**Task to carry out**
Could you repeat the listing below exactly while leaving its pictures behind?
-- Study material follows --
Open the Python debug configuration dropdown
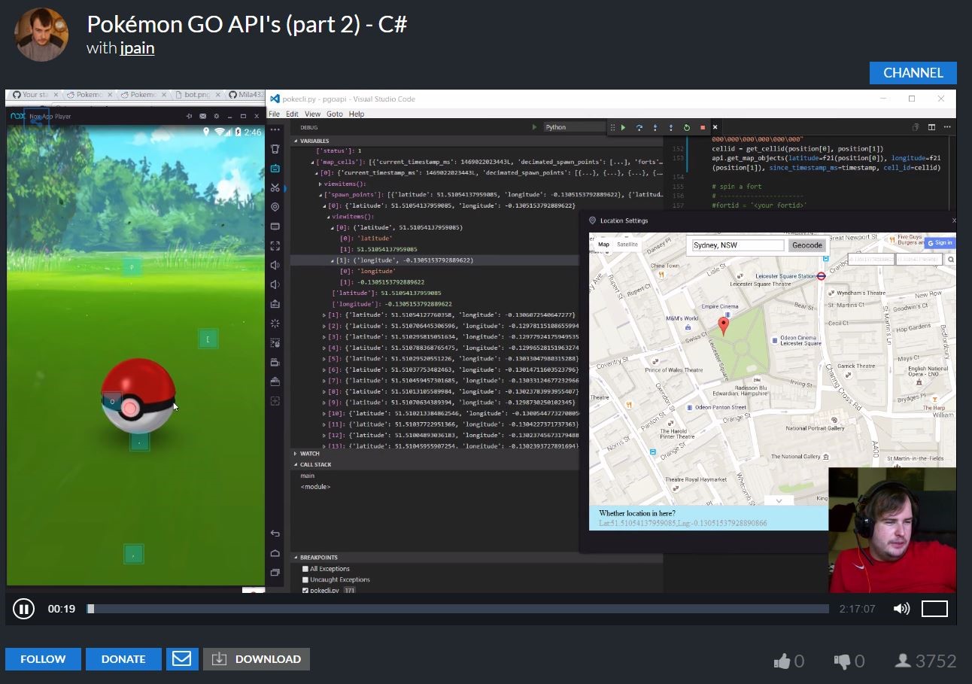This screenshot has height=684, width=972. pyautogui.click(x=574, y=127)
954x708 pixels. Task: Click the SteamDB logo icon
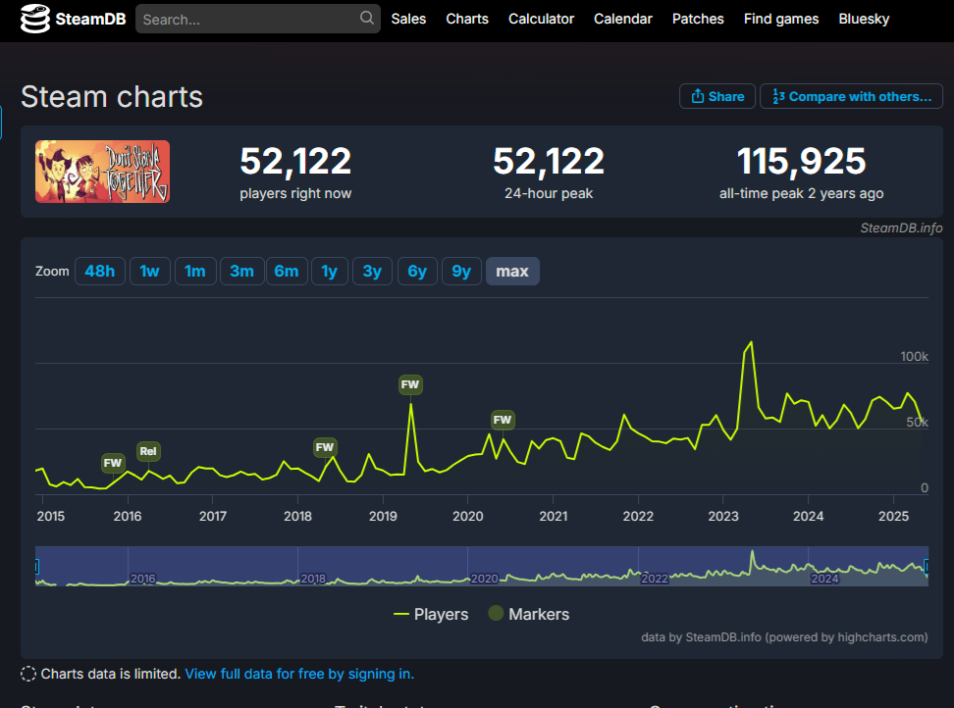point(35,19)
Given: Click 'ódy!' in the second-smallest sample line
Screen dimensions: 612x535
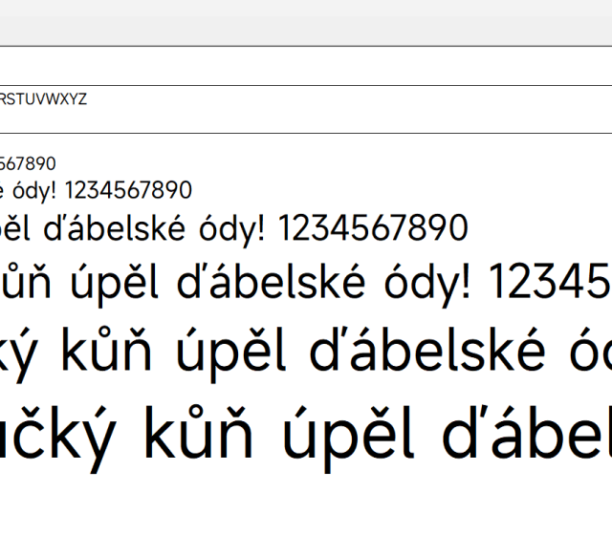Looking at the screenshot, I should [36, 190].
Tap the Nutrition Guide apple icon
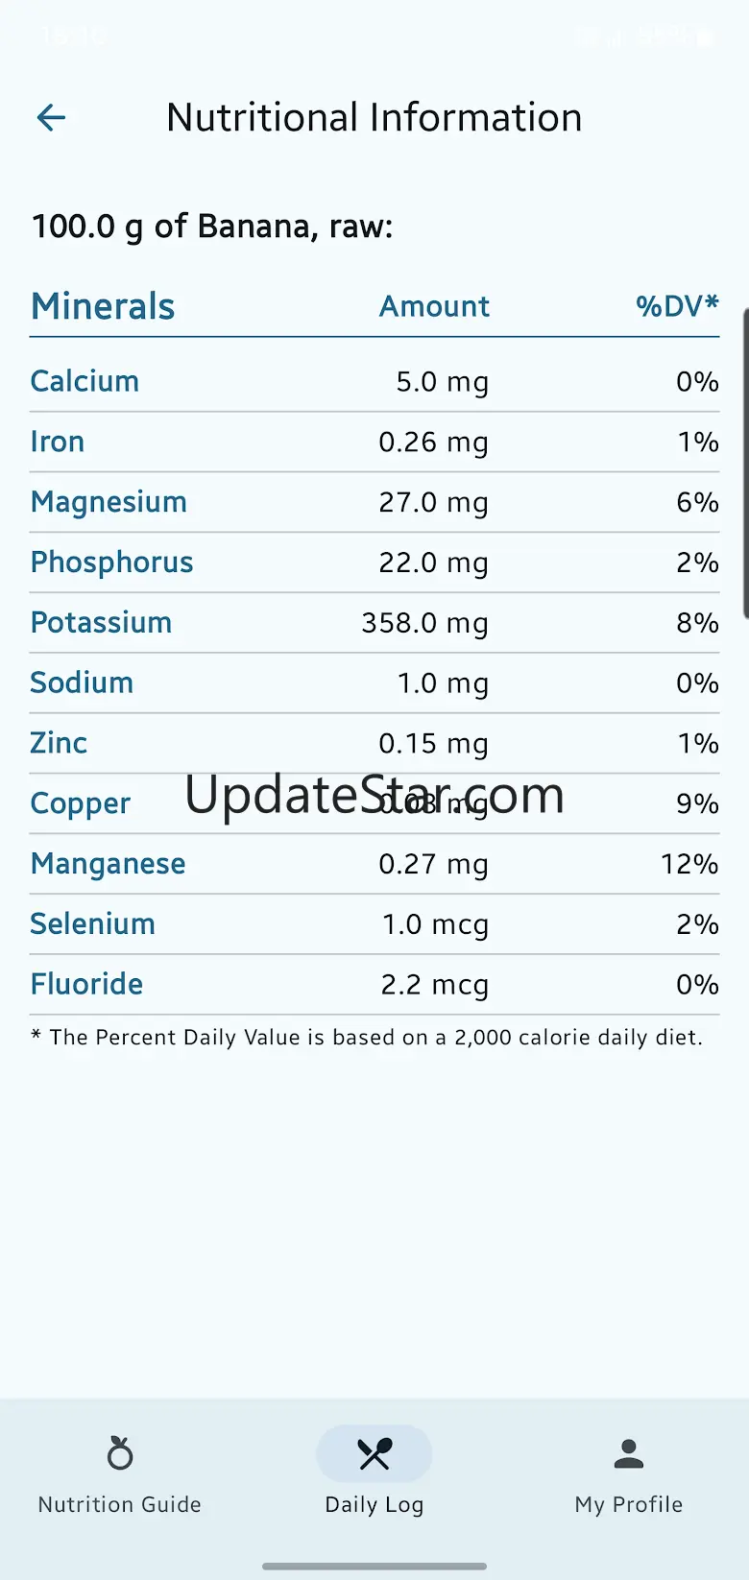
-- Study material concluded --
**Reply**
Open the Python debug configuration dropdown
This screenshot has height=684, width=972. pyautogui.click(x=574, y=127)
954x708 pixels. Task: Click the SteamDB logo icon
point(35,19)
Given: Click 'ódy!' in the second-smallest sample line
Screen dimensions: 612x535
Looking at the screenshot, I should [36, 190].
Tap the Nutrition Guide apple icon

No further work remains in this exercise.